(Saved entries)
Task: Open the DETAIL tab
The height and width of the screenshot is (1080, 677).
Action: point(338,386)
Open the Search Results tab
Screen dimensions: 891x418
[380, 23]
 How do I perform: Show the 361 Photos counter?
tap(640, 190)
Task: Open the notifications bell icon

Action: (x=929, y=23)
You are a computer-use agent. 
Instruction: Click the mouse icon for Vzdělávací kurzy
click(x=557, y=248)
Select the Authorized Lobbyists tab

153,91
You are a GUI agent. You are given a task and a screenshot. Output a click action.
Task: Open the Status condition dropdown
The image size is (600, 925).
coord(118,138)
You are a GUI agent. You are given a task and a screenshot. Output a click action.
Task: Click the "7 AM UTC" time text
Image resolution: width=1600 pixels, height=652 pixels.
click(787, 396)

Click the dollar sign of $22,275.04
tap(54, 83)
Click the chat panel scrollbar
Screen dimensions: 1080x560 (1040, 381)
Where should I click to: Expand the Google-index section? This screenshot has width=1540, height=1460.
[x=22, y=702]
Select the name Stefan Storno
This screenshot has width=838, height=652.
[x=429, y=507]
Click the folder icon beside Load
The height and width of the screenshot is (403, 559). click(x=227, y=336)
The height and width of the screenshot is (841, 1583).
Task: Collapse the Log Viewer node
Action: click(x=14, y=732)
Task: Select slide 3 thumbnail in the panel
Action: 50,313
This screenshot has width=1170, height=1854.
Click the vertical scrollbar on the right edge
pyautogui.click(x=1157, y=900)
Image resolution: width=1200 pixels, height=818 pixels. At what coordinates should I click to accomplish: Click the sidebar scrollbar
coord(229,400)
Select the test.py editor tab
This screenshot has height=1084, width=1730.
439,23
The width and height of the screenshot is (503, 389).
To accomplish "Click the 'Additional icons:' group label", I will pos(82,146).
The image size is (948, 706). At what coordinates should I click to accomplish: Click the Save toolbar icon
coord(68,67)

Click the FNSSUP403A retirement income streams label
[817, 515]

▶ [Task]
Copy out each entry exactly, leaving nothing out.

▶ [Task result]
Task: Open the DETAIL tab
The height and width of the screenshot is (1080, 677).
Action: point(338,386)
Open the Search Results tab
Screen dimensions: 891x418
[380, 23]
 How do I perform: Show the 361 Photos counter?
tap(640, 190)
Task: Open the notifications bell icon

Action: (x=929, y=23)
You are a computer-use agent. 
Instruction: Click the mouse icon for Vzdělávací kurzy
click(x=557, y=248)
Select the Authorized Lobbyists tab

153,91
You are a GUI agent. You are given a task and a screenshot. Output a click action.
Task: Open the Status condition dropdown
The image size is (600, 925).
coord(118,138)
You are a GUI agent. You are given a task and a screenshot. Output a click action.
Task: Click the "7 AM UTC" time text
Image resolution: width=1600 pixels, height=652 pixels.
click(787, 396)

Click the dollar sign of $22,275.04
tap(54, 83)
Click the chat panel scrollbar
Screen dimensions: 1080x560 (1040, 381)
Where should I click to: Expand the Google-index section? This screenshot has width=1540, height=1460.
[x=22, y=702]
Select the name Stefan Storno
This screenshot has width=838, height=652.
[x=429, y=507]
Click the folder icon beside Load
The height and width of the screenshot is (403, 559). click(x=227, y=336)
The height and width of the screenshot is (841, 1583).
Task: Collapse the Log Viewer node
Action: click(x=14, y=732)
Task: Select slide 3 thumbnail in the panel
Action: 50,313
This screenshot has width=1170, height=1854.
Click the vertical scrollbar on the right edge
pyautogui.click(x=1157, y=900)
Image resolution: width=1200 pixels, height=818 pixels. At what coordinates should I click to accomplish: Click the sidebar scrollbar
coord(229,400)
Select the test.py editor tab
This screenshot has height=1084, width=1730.
439,23
The width and height of the screenshot is (503, 389).
To accomplish "Click the 'Additional icons:' group label", I will pos(82,146).
The image size is (948, 706). At what coordinates should I click to accomplish: Click the Save toolbar icon
coord(68,67)

Click the FNSSUP403A retirement income streams label
[817, 515]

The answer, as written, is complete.